STATED PROBLEM A: Decide whether each statement below agrees with the county auditor passage, answering yes or no and quoting the passage's deciding words exactly. (i) Judge Cave's order directed that the tape recordings go to the District Clerk. (ii) Section 115.031 places the discretion to employ a specific purpose auditor with the district judge. (iii) Floyd County has a population of less than 10,000.
STATED PROBLEM B: Return the county auditor passage's text between "You ask first" and "good and sufficient.", inclusive, copied word for word.

TEXT SEGMENT:
+ + +
On July 2, 1990, the special auditor made an in-person demand upon you for all financial records relating both to the disputed funds and to funds received from the state. You agreed to provide the former, but refused the latter on the ground that such funds were not subject to commissioners court supervision.

Also on July 2, 1990, Judge Cave issued a written order to the county clerk of Floyd County, instructing her to "turn over to . . . [the] District Clerk the tape recordings of the commissioners meeting held on October 23, 1990 for her to place in a safe deposit box for safe keeping." The judge also demanded an opportunity to listen to the tape recording.

You ask first about the propriety of the district judge's order appointing a special auditor. [FN2] Section 84.002 of the Local Government Code provides, in pertinent part:

(b) In a county with a population of less than 10,000:

(1) the district judges may appoint a county auditor if the judges determine that the county's financial circumstances warrant the appointment; and

(2) the district judges shall appoint a county auditor if:

(A) the commissioners court finds that a county auditor is necessary to carry out county business and enters an order in its minutes stating the reason for this finding;

(B) the order is certified to the district judges; and

(C) the district judges find the reason stated by the commissioners court to be good and sufficient.

Floyd County is a county with a population of less than 10,000.

Chapter 84 of the Local Government Code, when read as a whole, makes clear that the only authority conferred on a district judge with regard to the appointment of an auditor is to appoint an individual to fill the position of regular county auditor. Section 84.003 speaks of the selection of "a person" as a county auditor; section 84.004 specifies a "term of office" of two years; and section 84.006 describes the minimum qualifications for the position in terms of "a person." (Emphasis added.) Nothing in chapter 84 or elsewhere gives any indication that the legislature contemplated the appointment by a district judge of an auditing firm rather than an individual, nor that it contemplated the appointment of an auditor for the specific and limited purposes set out in Judge Cave's order of June 28, 1990.

Furthermore, section 115.031 of the Local Government Code does provide for specific purpose audits by "a disinterested, competent and expert public accountant." See also Local Gov't Code ss 115.041 (independent audit in county without office of county auditor), 115.042 (joint special audits by counties of less than 25,000 population). Section 115.031, however, lodges the discretion to employ a specific purpose auditor squarely in the commissioners court. The district judge is not a part of this process.

Finally, it might be contended that the following constitutional provision justifies the appointment under consideration here:

The District Court shall have appellate jurisdiction and general supervisory control over the County Commissioners Court, with such exceptions and under such regulations as may be prescribed by law.

Tex. Const. art. V, s 8.
+ + +
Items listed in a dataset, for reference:
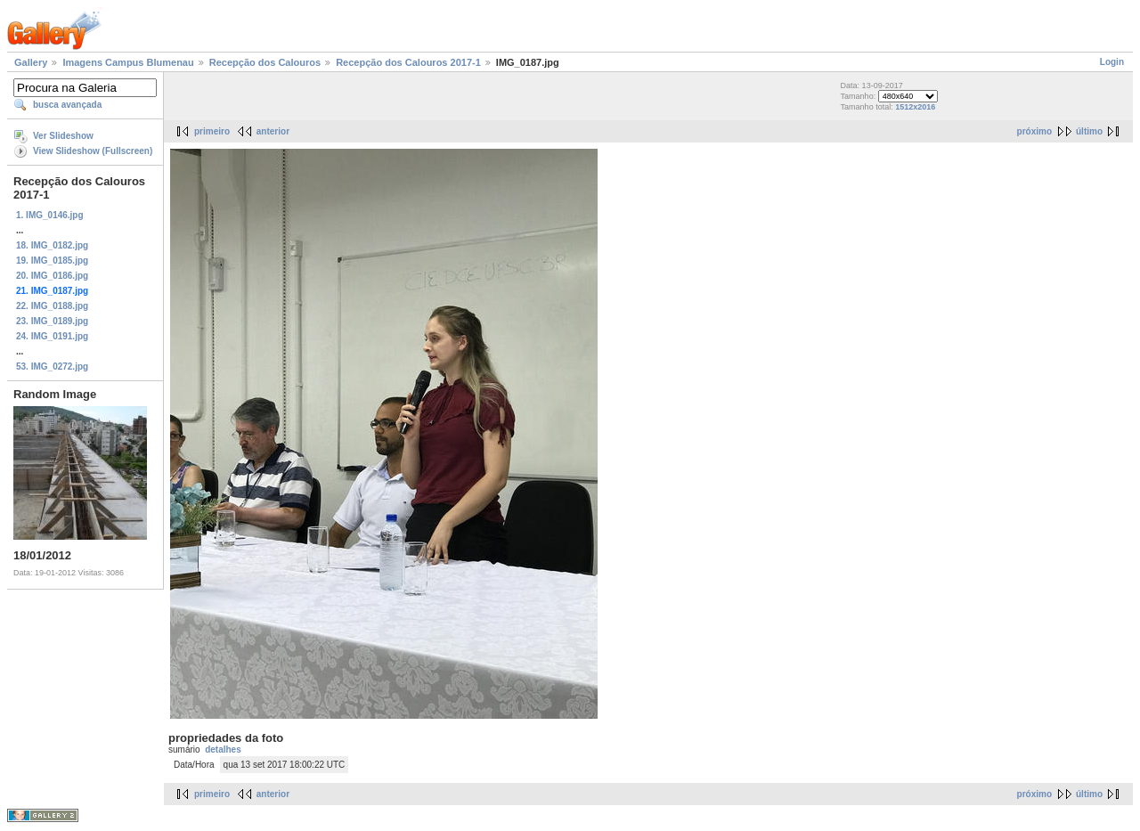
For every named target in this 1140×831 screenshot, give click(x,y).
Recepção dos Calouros (265, 62)
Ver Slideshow (63, 136)
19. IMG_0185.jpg (52, 260)
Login (1112, 62)
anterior (272, 131)
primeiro (212, 131)
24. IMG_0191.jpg (52, 336)
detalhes (223, 749)
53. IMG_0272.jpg (52, 366)
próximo (1034, 131)
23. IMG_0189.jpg (52, 321)
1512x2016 (915, 106)
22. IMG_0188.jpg (52, 306)
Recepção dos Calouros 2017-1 (408, 62)
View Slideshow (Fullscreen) (92, 151)
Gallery (30, 62)
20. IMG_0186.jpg (52, 276)
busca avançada (67, 105)
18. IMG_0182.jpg (52, 245)
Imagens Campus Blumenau (127, 62)
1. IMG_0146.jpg (50, 215)
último (1089, 131)
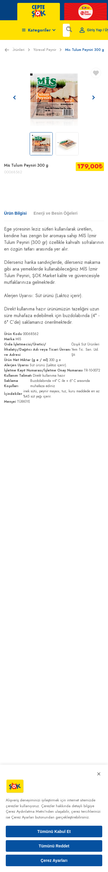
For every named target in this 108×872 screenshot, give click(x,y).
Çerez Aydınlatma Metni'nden (30, 811)
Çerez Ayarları (54, 860)
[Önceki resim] (14, 97)
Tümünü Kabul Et (54, 831)
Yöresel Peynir (47, 49)
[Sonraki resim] (93, 97)
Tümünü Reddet (54, 846)
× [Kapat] (99, 774)
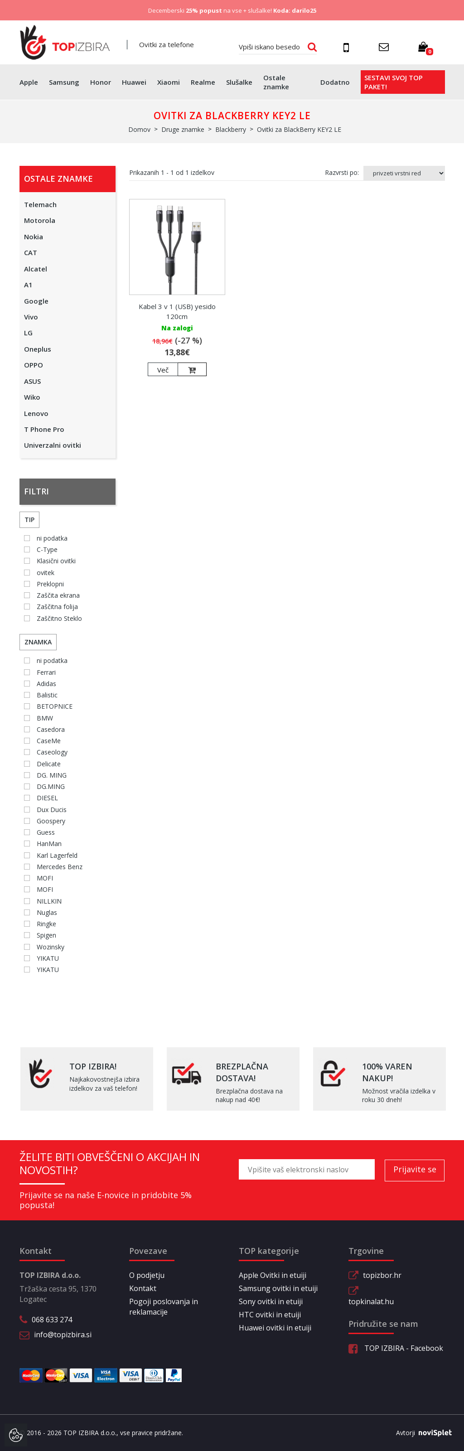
+ + +
FULL SOLUTION A:
(i) Yes: "[the] District Clerk the tape recordings of the commissioners meeting held on October 23, 1990"
(ii) No: "Section 115.031, however, lodges the discretion to employ a specific purpose auditor squarely in the commissioners court."
(iii) Yes: "Floyd County is a county with a population of less than 10,000."

FULL SOLUTION B:
You ask first about the propriety of the district judge's order appointing a special auditor. [FN2] Section 84.002 of the Local Government Code provides, in pertinent part:

(b) In a county with a population of less than 10,000:

(1) the district judges may appoint a county auditor if the judges determine that the county's financial circumstances warrant the appointment; and

(2) the district judges shall appoint a county auditor if:

(A) the commissioners court finds that a county auditor is necessary to carry out county business and enters an order in its minutes stating the reason for this finding;

(B) the order is certified to the district judges; and

(C) the district judges find the reason stated by the commissioners court to be good and sufficient.